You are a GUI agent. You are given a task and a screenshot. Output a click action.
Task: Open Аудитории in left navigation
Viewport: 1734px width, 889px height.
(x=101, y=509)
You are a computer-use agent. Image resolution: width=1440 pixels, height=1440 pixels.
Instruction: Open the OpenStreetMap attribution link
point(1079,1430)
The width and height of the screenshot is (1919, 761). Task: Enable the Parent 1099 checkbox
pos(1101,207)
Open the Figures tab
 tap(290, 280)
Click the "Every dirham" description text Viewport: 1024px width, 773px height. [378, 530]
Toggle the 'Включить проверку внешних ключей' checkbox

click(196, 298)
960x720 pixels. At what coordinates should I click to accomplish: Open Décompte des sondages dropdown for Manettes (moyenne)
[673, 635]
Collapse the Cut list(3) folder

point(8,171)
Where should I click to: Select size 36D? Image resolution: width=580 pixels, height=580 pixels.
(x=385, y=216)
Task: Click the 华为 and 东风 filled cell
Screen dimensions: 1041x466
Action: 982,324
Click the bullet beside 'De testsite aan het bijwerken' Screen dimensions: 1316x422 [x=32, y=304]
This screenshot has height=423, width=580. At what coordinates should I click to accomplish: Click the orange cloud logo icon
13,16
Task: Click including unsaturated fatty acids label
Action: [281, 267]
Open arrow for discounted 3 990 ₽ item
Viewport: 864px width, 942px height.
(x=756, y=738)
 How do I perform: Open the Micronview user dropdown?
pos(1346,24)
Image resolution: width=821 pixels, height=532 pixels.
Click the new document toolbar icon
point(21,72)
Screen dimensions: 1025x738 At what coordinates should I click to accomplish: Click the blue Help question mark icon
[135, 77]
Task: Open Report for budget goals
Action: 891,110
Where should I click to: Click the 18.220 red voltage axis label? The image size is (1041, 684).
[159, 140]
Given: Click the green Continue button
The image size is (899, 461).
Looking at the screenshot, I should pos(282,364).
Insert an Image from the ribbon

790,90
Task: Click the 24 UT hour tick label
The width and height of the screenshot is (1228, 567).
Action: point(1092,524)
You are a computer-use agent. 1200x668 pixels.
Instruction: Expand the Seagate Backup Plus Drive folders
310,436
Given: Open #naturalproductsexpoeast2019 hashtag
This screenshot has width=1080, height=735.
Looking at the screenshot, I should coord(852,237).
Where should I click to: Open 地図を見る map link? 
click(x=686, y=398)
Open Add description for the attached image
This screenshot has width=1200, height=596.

--------

The answer is the lines above between the line holding "Instruction: Open the" and the line holding "Given: Open #naturalproductsexpoeast2019", inclusive, each written out exactly, and no others.

Answer space:
Instruction: Open the OpenStreetMap attribution link
point(1079,1430)
The width and height of the screenshot is (1919, 761). Task: Enable the Parent 1099 checkbox
pos(1101,207)
Open the Figures tab
 tap(290, 280)
Click the "Every dirham" description text Viewport: 1024px width, 773px height. [378, 530]
Toggle the 'Включить проверку внешних ключей' checkbox

click(196, 298)
960x720 pixels. At what coordinates should I click to accomplish: Open Décompte des sondages dropdown for Manettes (moyenne)
[673, 635]
Collapse the Cut list(3) folder

point(8,171)
Where should I click to: Select size 36D? Image resolution: width=580 pixels, height=580 pixels.
(x=385, y=216)
Task: Click the 华为 and 东风 filled cell
Screen dimensions: 1041x466
Action: 982,324
Click the bullet beside 'De testsite aan het bijwerken' Screen dimensions: 1316x422 [x=32, y=304]
This screenshot has height=423, width=580. At what coordinates should I click to accomplish: Click the orange cloud logo icon
13,16
Task: Click including unsaturated fatty acids label
Action: [281, 267]
Open arrow for discounted 3 990 ₽ item
Viewport: 864px width, 942px height.
(x=756, y=738)
 How do I perform: Open the Micronview user dropdown?
pos(1346,24)
Image resolution: width=821 pixels, height=532 pixels.
Click the new document toolbar icon
point(21,72)
Screen dimensions: 1025x738 At what coordinates should I click to accomplish: Click the blue Help question mark icon
[135, 77]
Task: Open Report for budget goals
Action: 891,110
Where should I click to: Click the 18.220 red voltage axis label? The image size is (1041, 684).
[159, 140]
Given: Click the green Continue button
The image size is (899, 461).
Looking at the screenshot, I should pos(282,364).
Insert an Image from the ribbon

790,90
Task: Click the 24 UT hour tick label
The width and height of the screenshot is (1228, 567).
Action: point(1092,524)
You are a computer-use agent. 1200x668 pixels.
Instruction: Expand the Seagate Backup Plus Drive folders
310,436
Given: Open #naturalproductsexpoeast2019 hashtag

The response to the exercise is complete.